Cream Cheese Frosting

Cream Cheese Frosting made with just 5 ingredients is rich and creamy, PERFECT for cakes or cupcakes, and ready in under 10 minutes!

Everyone loves putting together sweet Desserts, and nothing tops them better than this Easy Whipped Cream, Chocolate Frosting, or Chocolate Ganache.

Cream Cheese Frosting

Cream Cheese Frosting, a luscious and velvety spread, is the crowning glory of many a dessert. This frosting adds the perfect finishing touch, complementing the flavors of the dessert without overpowering it. Made from cream cheese, butter, sour cream, and vanilla extract, it is known for its creamy texture and balanced sweetness. What makes this frosting truly stand out is its rich and tangy cream cheese flavor, which pairs beautifully with sweet cakes, cupcakes, and pastries.

One of the key factors of this frosting is its versatility. It’s milder and lighter than American buttercream frosting. You can use it to frost a variety of baked goods, from cakes and cupcakes to cookies and pastries.

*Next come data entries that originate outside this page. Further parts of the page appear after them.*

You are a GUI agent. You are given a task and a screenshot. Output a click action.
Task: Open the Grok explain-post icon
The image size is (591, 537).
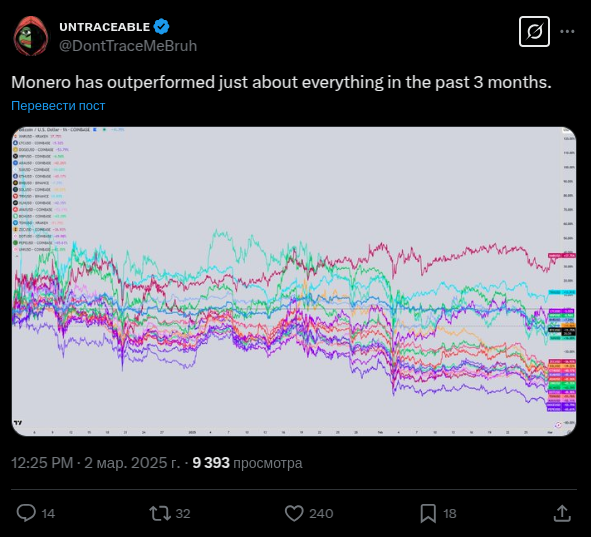tap(534, 32)
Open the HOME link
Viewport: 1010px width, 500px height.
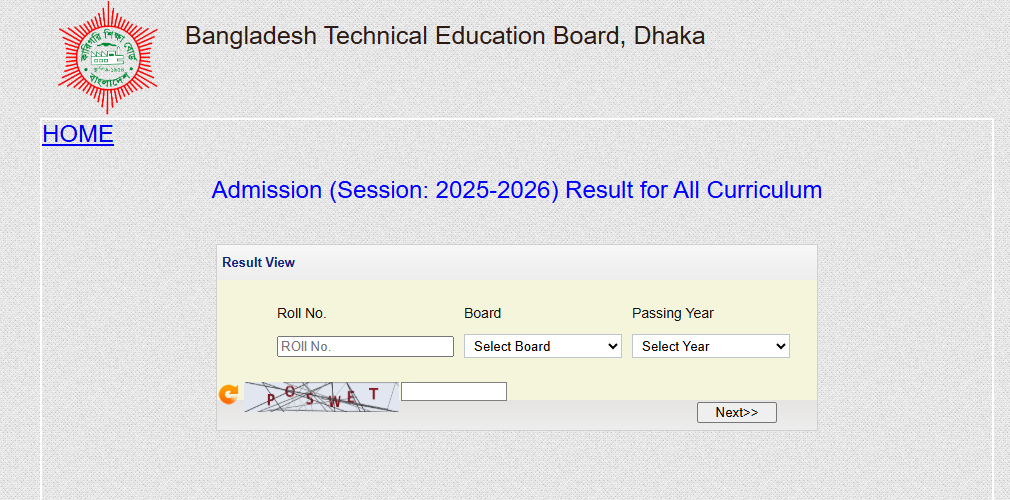point(78,134)
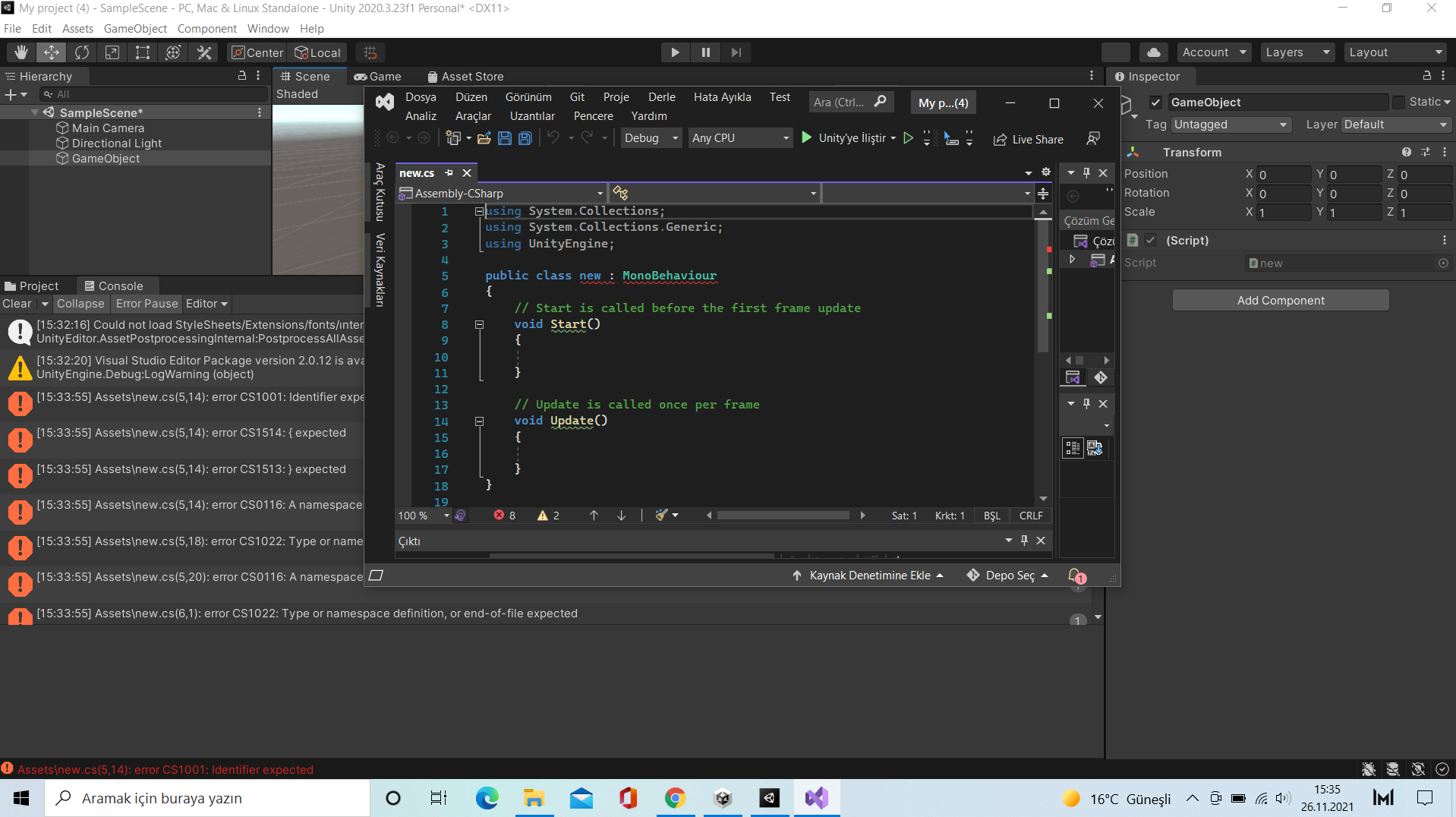The width and height of the screenshot is (1456, 817).
Task: Select the Rotate tool in Unity toolbar
Action: (82, 52)
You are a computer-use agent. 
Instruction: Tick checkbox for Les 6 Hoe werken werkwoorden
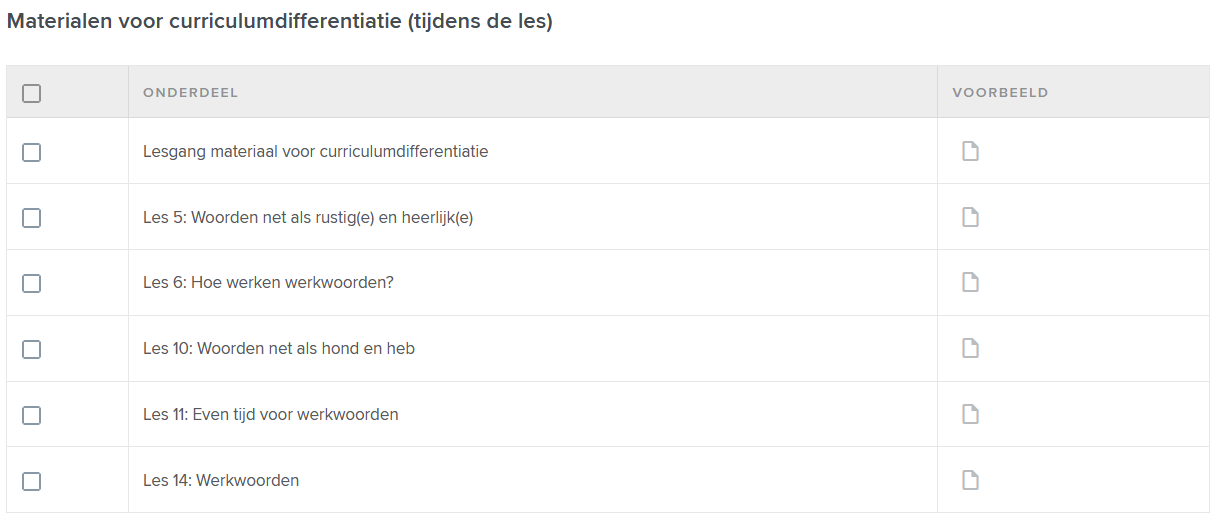(32, 283)
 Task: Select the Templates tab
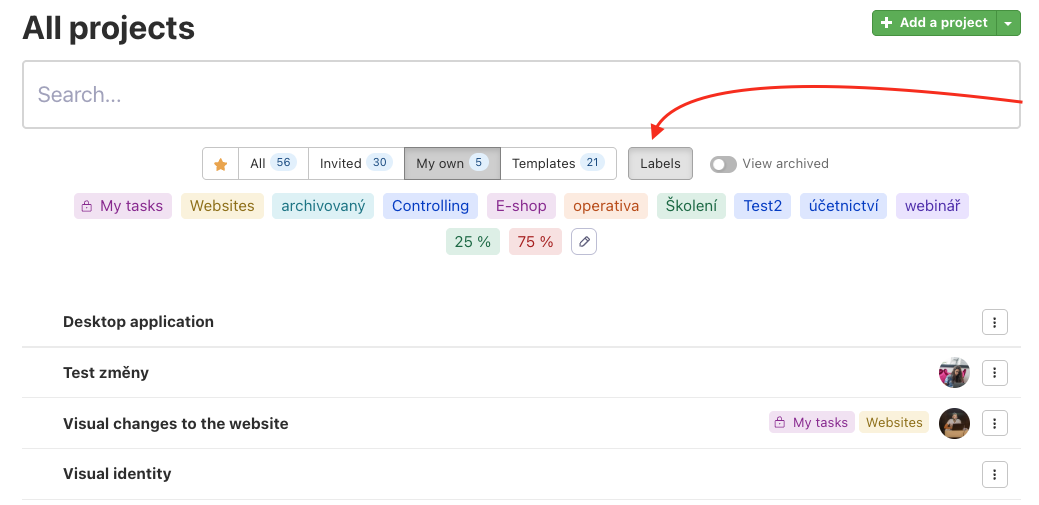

Its rich, creamy texture and tangy-sweet flavor balance out the sweetness of the dessert, adding an extra layer of flavor that makes the dessert taste even better.

Another unique aspect of cream cheese frosting is the addition of sour cream. Sour cream adds a touch of tanginess to the frosting that enhances the overall flavor. It also contributes to the frosting’s creamy and spreadable consistency. A hint of vanilla extract lends a delicate aroma that elevates the taste of the frosting.

Though cream cheese frosting is commonly associated with desserts like carrot cake and red velvet cake, it is a versatile frosting that can be used to enhance a variety of desserts. It is the perfect complement to Cinnamon Rolls which would taste heavenly with a layer of cream cheese frosting.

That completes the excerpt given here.